Task to carry out:
If a picture appears in the records below, drop it, and reproduce everything else exactly.

Material provided:
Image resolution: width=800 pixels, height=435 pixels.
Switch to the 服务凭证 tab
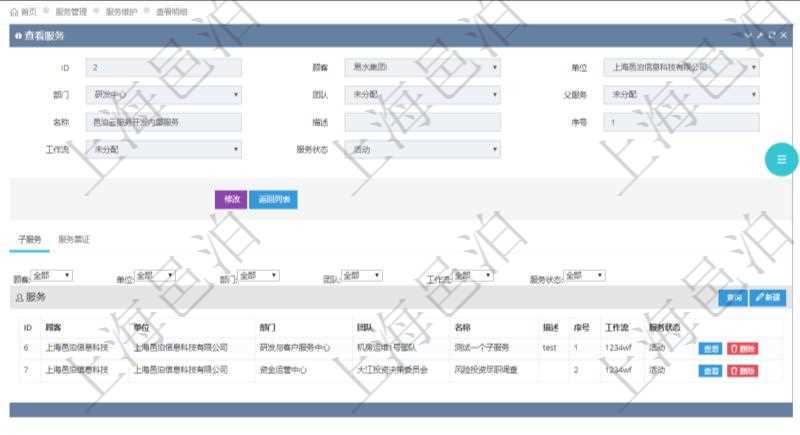point(74,240)
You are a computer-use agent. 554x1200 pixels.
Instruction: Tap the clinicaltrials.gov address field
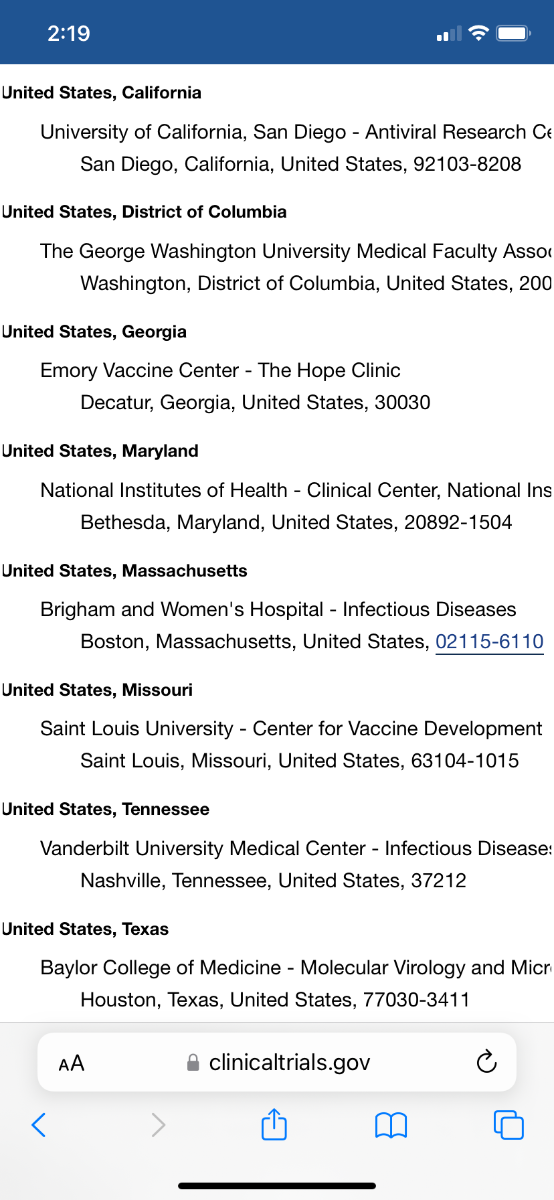(x=277, y=1062)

Exercise result:
Image resolution: width=800 pixels, height=435 pixels.
Switch to the 服务凭证 tab
point(74,240)
You are a computer-use agent. 554x1200 pixels.
Instruction: Tap the clinicaltrials.gov address field
(x=277, y=1062)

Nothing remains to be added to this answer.